Baseball at Any Cost

I don’t know about you, but I am having a hard time getting excited about this truncated baseball season. Baseball has gone on for a century and half through many hardships in America, but never has life in America felt so precarious and sports so superfluous. With 141,000 Americans dead from Covid-19, to date, it makes sports seem pretty pointless by comparison. Sorry if this isn’t as peppy as you were looking for—if I were all gung-ho about this resumption, I’d be real sorry.

Maybe I will get into this at some point. If the Mets pick this year to finally win another championship (doubtful), I’ll be overjoyed (probably). Yet it will be bittersweet for whichever fan base gets to claim this year’s championship trophy. If the virus lets it get that far. Eventually, when (if?) we get back to normal and the 2020 season gets stacked next to all the other years in baseball history, it will be an anomaly, like the shortened 1918 season because of World War I, or the 1943-45 seasons featuring players not wanted in the military draft, or the 1981 season shortened by the first major strike, or the 1994 season halted by an even uglier strike, or the bizarre 1995 season that started late with sour feelings, or the end of the 2001 season, played in the very long shadow of the terrorist attacks on New York, Pennsylvania, and Washington, D.C.

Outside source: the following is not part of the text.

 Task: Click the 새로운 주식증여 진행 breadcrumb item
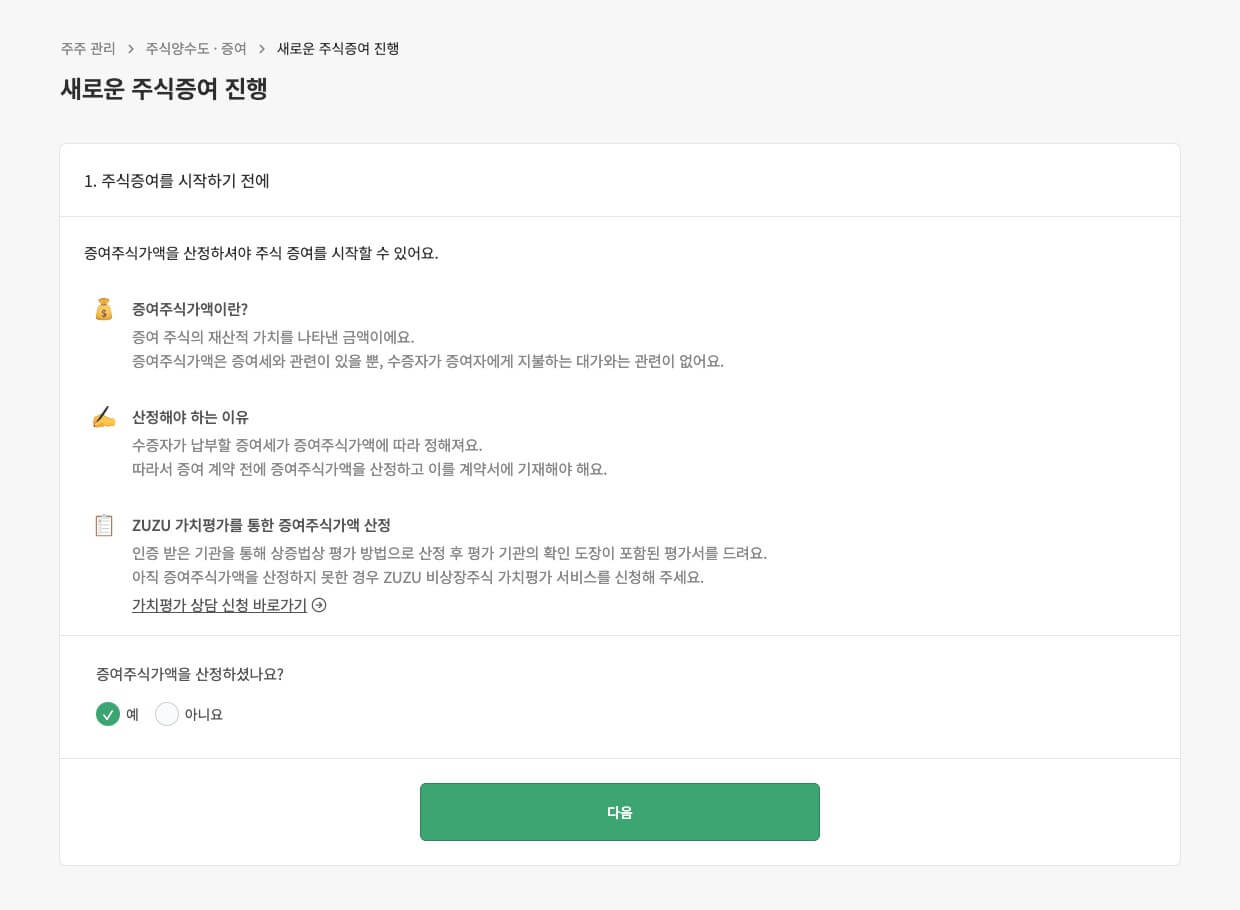click(x=338, y=48)
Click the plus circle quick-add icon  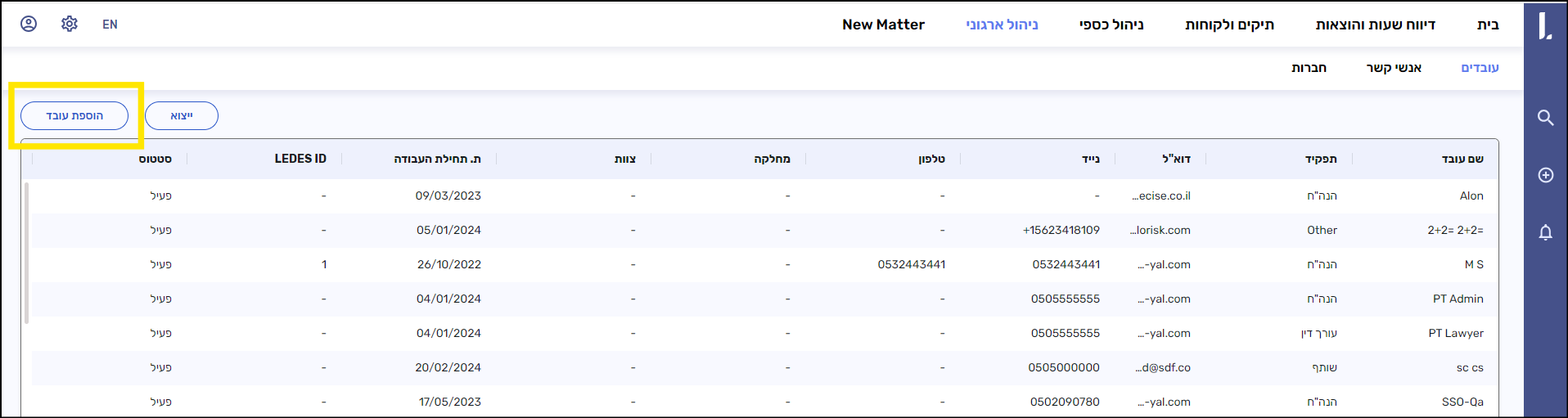pyautogui.click(x=1545, y=175)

Those seasons, however, did not have to be played without fans in the stands, like the Star Trek episode where the gladiators fight in a TV studio with fake sound effects. Those seasons included minor league baseball, which MLB already was maneuvering to cut significantly anyway—and now they can pretend the virus was the culprit for taking baseball away from many towns that have faithfully supported the game for decades. Forcing the designated hitter onto National League fans is another thing MLB bigwigs wanted for a long time. But to me, the biggest slap in the face is placing a runner on second with nobody out in each extra inning until someone wins. I have watched it for the past few years while working for a minor league team. I call it the David Byrne baserunner, in honor of the Talking Heads lead man: “Well, how did I get here?”

But the whole thing does not feel right. In a country where protecting others from getting sick is seen by some as a kind of political statement, watching a relief pitcher be forced to throw to three batters because that might somehow speed up a slow game, sounds more pathetic than entertaining.

But let’s play ball. Cue the invisible man on second. Pipe in the fake cheers.